In the summer of 1999, one of my online research providers began to furnish historical price charts on mutual funds. In addition, their service allowed me to rank mutual funds by past investment performance and current relative strength calculations.
My clients owned a few mutual funds at that time. But they were forced to own many more mutual funds in their company’s 401(k) retirement plan account.
Not knowing any better, I asked one of my best law firm clients at the time if he would be interested in an independent, third-party analysis of his menu of Fidelity mutual funds on his law firm 401(k) retirement plan.
My client’s response was, “Absolutely. I would love a second opinion on my 401(k).”

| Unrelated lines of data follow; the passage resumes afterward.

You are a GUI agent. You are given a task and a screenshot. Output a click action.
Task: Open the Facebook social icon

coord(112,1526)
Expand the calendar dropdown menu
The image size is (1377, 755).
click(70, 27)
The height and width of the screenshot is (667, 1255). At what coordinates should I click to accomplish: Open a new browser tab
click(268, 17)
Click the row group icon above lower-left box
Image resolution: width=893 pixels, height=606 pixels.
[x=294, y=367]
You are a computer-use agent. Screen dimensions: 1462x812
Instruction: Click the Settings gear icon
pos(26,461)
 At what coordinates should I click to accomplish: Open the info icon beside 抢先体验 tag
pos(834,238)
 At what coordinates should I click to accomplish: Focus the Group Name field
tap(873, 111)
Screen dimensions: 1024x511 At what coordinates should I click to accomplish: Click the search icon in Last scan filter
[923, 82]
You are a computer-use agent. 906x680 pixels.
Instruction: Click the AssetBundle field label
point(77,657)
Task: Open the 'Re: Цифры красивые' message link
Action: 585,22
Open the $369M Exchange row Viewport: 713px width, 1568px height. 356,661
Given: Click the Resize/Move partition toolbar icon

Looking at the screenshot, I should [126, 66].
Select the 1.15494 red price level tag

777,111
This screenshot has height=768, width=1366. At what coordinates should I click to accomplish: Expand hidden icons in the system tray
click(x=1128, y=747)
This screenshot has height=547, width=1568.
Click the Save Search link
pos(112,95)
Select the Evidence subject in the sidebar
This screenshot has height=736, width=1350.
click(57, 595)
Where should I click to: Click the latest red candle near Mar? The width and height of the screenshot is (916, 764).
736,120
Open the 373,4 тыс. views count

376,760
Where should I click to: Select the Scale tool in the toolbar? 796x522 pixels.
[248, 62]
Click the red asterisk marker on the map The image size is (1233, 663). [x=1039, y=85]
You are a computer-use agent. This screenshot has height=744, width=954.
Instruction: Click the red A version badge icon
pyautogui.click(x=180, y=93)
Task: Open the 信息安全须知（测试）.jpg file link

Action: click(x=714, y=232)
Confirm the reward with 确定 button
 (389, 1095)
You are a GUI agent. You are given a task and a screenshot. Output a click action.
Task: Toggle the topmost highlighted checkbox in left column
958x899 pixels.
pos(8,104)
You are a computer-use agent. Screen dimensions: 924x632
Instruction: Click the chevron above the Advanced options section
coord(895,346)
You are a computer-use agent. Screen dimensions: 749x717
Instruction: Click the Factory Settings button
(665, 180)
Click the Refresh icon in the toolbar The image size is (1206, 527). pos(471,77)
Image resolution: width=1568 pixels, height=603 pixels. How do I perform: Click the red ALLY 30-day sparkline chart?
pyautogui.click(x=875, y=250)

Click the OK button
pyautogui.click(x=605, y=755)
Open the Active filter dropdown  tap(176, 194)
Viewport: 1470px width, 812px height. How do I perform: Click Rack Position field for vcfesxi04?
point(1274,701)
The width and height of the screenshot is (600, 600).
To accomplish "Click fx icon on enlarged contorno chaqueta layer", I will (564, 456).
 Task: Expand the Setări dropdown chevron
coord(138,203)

I was shocked when I received a copy of my client’s quarterly 401(k) statement. He had three times the amount of money in his 401(k) than he had in the investment account that I managed with him.
Since that meeting, I built an individual company 401(k) retirement plan participant investment advice niche business upon a single phone call and follow-up meeting. I have not stopped prospecting for individual company 401(k) investment advice clients in the last 18 years.
I recently presented a conference call to investment advisors on how I built my individual company 401(k) investment advisory business. No surprise that the first question they asked me was how the recent enactment of the Department of Labor (DOL) fiduciary rule would affect my practice.
I am not a compliance expert. But I do know a little bit about the registered investment advisory (RIA) business. Under the DOL rule, a fiduciary level of investment advice will be phased in on all company retirement plans and individual retirement accounts (IRAs).
In the RIA’s world, providing investment advice on any client asset base, regardless of location, is a fiduciary act. For an advisory fee, I provide fiduciary investment advice to all my clients on all the accounts that I manage.
The most important thing to realize about the fiduciary rule is that it has taken years to get to this point. This topic has also gained the attention of individual company 401(k) and IRA account investors.
How to Explain to Clients
A call from an insurance advisor to a good client will generate a positive response. You certainly can use the current headlines to change your investment advisory practice forever.
The key words to explain to your client are “fiduciary” and “disclosure.” Those terms make up the largest part of the DOL rule. You can easily cover both of those concepts in a 30-second phone conversation. The phone call should end with a request for a copy of their current company 401(k) retirement plan menu and most recent quarterly statement.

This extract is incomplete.